# Available data start
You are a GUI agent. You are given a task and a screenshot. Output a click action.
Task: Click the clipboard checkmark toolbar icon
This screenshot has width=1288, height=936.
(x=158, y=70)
# Available data end
# Available data start
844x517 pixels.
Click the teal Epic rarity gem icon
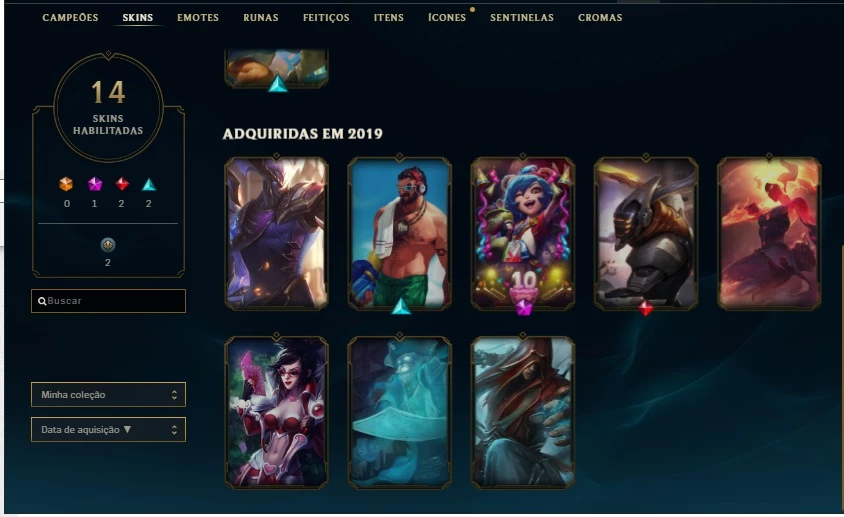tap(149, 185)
# Available data end
# Available data start
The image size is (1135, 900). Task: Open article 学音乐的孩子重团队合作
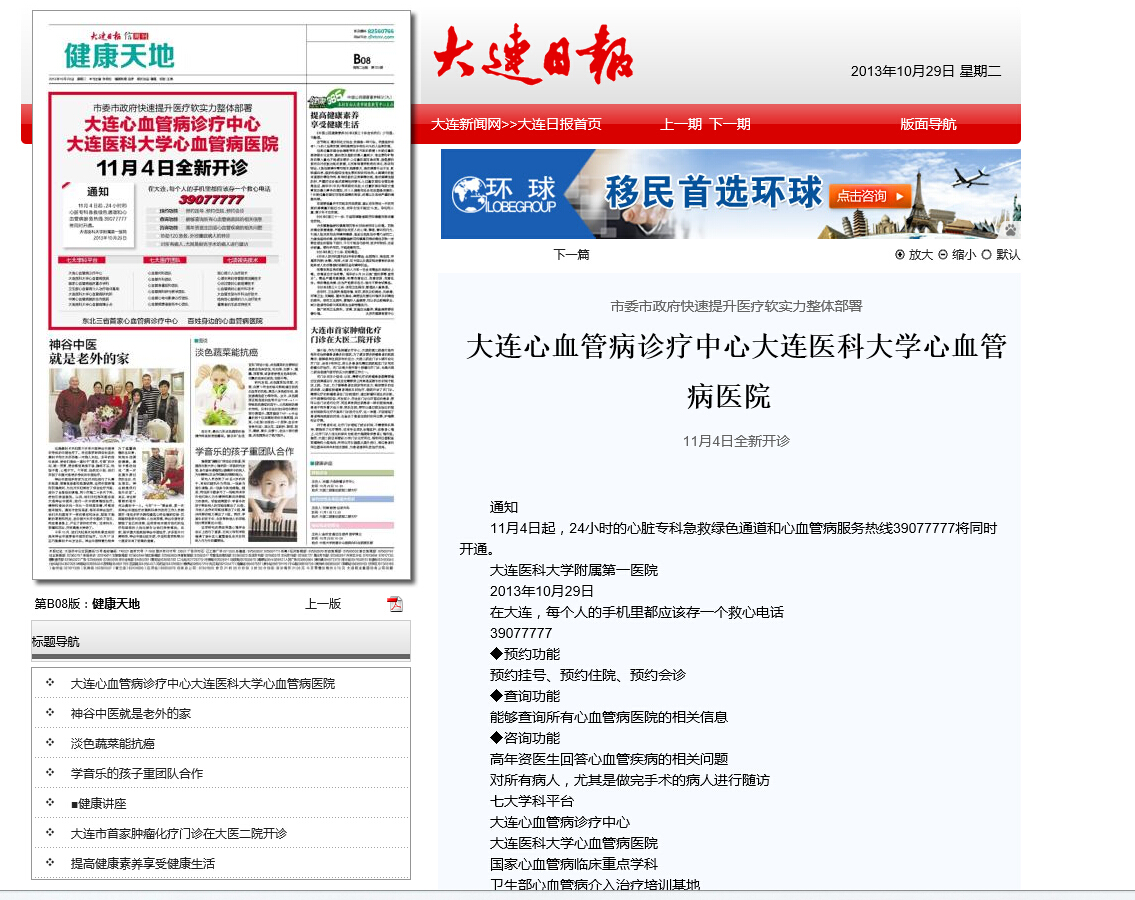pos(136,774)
# Available data end
#### [Instructions for the task]
Please format everything from the line containing "You are a GUI" down to the line containing "(x=158, y=70)", both included, as a JSON list of strings with one string per line and blank lines left out.

#### [Expected output]
[
  "You are a GUI agent. You are given a task and a screenshot. Output a click action.",
  "Task: Click the clipboard checkmark toolbar icon",
  "This screenshot has width=1288, height=936.",
  "(x=158, y=70)"
]